Recorded data

------------------------

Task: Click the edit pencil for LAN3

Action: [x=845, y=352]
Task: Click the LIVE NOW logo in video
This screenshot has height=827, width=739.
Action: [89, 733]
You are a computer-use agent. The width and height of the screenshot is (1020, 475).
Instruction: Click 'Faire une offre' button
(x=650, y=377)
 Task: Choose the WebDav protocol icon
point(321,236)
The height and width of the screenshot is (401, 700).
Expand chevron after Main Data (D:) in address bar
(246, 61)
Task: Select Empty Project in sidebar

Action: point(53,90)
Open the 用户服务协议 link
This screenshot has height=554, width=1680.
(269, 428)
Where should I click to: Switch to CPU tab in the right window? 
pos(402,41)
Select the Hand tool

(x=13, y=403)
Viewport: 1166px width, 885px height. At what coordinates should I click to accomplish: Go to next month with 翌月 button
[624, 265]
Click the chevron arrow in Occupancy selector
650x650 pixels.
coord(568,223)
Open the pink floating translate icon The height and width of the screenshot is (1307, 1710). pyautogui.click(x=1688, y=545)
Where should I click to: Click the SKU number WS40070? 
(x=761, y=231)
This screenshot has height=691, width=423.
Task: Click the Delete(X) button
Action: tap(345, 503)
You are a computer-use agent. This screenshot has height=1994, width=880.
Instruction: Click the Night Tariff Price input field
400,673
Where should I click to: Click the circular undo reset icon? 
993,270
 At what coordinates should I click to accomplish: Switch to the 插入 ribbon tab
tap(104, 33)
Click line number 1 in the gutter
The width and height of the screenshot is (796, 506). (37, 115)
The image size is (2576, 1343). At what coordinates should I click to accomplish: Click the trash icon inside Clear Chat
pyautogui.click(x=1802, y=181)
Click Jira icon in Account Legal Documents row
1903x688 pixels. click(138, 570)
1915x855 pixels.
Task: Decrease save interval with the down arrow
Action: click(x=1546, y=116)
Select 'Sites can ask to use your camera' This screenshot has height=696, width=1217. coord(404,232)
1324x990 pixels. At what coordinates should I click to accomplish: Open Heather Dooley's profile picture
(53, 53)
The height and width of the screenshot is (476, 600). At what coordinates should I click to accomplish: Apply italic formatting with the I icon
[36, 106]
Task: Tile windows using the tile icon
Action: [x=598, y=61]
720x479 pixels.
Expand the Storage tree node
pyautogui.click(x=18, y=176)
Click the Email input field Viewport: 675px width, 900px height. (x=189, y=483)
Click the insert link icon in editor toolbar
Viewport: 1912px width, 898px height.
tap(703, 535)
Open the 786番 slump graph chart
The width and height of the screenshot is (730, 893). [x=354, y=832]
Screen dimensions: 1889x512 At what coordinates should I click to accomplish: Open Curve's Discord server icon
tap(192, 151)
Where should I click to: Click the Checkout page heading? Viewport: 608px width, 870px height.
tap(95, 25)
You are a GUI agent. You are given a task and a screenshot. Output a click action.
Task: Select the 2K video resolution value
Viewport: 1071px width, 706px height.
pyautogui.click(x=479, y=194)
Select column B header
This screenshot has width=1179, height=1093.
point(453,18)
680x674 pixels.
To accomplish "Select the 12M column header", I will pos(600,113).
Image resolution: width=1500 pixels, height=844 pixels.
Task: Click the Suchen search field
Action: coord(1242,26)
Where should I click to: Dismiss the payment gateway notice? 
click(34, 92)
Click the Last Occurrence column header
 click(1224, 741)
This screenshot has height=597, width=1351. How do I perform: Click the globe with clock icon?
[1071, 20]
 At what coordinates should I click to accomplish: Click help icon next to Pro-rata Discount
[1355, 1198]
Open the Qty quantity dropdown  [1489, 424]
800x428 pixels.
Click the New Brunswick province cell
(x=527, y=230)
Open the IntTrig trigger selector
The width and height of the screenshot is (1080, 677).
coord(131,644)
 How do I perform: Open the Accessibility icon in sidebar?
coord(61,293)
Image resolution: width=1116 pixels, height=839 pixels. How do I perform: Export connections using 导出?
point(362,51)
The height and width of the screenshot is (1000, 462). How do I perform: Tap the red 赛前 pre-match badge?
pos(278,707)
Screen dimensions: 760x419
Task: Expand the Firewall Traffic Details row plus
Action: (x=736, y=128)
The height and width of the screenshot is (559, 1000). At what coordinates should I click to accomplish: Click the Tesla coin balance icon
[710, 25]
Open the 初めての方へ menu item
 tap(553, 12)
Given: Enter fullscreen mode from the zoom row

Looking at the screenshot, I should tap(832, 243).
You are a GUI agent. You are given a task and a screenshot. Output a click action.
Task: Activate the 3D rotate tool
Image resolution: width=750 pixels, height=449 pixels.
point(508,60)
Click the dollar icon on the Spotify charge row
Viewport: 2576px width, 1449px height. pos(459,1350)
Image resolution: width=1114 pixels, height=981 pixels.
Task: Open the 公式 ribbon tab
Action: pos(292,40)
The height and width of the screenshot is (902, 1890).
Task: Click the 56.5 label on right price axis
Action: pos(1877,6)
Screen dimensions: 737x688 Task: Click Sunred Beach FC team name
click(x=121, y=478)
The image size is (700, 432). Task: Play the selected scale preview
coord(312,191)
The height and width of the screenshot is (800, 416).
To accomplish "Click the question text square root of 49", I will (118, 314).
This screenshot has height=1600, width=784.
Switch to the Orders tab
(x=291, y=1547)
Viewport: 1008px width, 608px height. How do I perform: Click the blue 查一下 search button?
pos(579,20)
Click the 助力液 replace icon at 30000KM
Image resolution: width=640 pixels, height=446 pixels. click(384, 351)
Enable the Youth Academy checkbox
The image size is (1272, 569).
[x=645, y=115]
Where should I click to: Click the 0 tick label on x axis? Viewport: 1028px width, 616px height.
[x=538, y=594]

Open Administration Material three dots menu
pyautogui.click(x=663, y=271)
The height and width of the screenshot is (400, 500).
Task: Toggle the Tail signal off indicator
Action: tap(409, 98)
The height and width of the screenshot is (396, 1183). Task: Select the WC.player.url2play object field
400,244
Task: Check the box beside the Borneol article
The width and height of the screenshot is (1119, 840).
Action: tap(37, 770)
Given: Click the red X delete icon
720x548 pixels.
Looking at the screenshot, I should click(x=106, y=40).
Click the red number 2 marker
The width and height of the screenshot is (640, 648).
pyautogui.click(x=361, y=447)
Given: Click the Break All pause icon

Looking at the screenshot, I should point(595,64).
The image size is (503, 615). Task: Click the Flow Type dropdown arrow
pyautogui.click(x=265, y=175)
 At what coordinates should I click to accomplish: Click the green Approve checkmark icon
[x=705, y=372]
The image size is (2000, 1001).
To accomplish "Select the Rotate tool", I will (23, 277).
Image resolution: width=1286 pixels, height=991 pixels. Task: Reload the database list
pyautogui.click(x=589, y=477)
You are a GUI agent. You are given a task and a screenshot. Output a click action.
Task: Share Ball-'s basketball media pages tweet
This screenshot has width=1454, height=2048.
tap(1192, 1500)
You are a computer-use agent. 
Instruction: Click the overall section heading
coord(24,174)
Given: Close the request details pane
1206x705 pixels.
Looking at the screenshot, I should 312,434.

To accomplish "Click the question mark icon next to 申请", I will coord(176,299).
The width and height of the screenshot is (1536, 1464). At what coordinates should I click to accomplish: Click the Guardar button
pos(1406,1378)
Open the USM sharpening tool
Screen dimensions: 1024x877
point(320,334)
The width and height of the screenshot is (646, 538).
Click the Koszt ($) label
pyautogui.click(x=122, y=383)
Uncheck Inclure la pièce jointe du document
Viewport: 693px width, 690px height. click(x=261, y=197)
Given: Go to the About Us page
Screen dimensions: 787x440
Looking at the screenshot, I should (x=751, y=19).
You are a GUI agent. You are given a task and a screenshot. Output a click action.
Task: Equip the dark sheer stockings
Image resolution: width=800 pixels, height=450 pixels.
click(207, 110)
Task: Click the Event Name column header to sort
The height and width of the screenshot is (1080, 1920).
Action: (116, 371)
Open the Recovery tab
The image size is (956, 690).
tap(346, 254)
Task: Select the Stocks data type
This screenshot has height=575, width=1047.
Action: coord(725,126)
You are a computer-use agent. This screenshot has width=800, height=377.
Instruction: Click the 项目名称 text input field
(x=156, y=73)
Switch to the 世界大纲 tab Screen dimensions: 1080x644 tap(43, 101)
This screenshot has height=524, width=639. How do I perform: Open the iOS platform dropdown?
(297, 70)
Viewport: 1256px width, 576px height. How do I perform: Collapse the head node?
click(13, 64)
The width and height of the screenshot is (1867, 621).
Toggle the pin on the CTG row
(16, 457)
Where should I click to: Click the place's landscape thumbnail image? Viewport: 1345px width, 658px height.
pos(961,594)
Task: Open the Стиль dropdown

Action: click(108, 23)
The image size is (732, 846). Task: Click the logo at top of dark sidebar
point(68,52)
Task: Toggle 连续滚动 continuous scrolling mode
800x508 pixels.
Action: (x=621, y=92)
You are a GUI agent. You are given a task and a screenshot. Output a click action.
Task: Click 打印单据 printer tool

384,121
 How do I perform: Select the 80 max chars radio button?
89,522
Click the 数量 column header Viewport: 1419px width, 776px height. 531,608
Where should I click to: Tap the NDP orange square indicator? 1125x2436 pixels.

------------------------

Whenever the string "question" occurs in a line of the entries above, copy that line.

§ Solution to this problem:
To accomplish "Click the question text square root of 49", I will (118, 314).
To accomplish "Click the question mark icon next to 申请", I will coord(176,299).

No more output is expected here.